#### Provided material

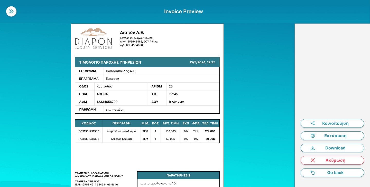This screenshot has width=370, height=187.
Task: Click the invoice date 15/5/2024, 12:25
Action: 202,62

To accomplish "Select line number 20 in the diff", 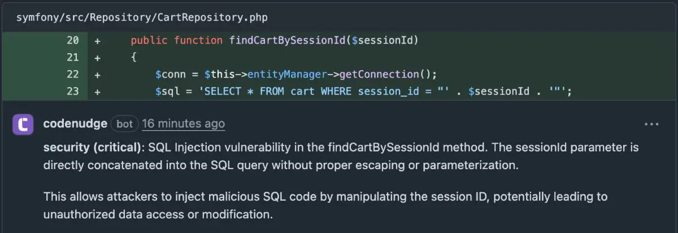I will click(x=72, y=40).
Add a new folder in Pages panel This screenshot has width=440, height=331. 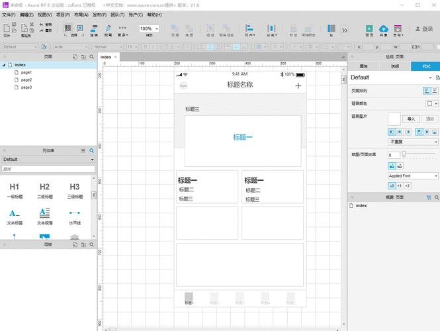click(x=83, y=58)
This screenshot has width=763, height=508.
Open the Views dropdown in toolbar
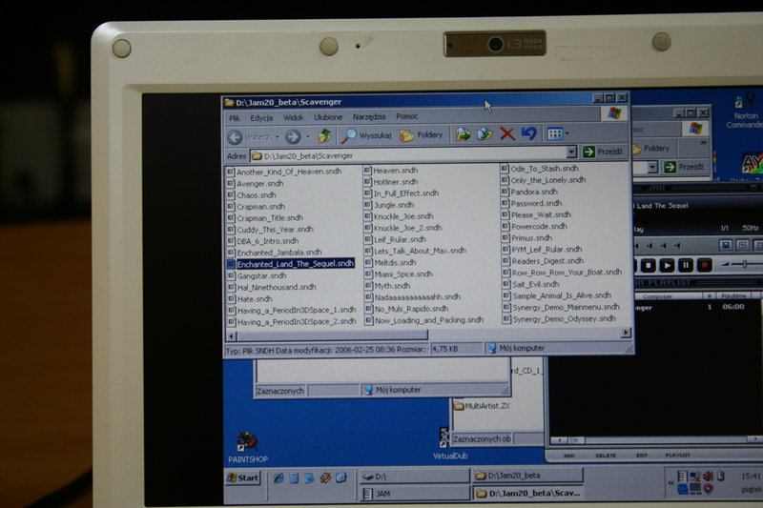coord(556,134)
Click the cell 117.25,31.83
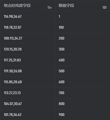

########

▶ _Exercise brief_: Copy everything from the line containing "This screenshot has width=763, height=508." down to the end of the records, both ends included, and leave the pictures out.

▶ _Response to the exercise_:
This screenshot has width=763, height=508.
Open the Views dropdown in toolbar
coord(556,134)
Click the cell 117.25,31.83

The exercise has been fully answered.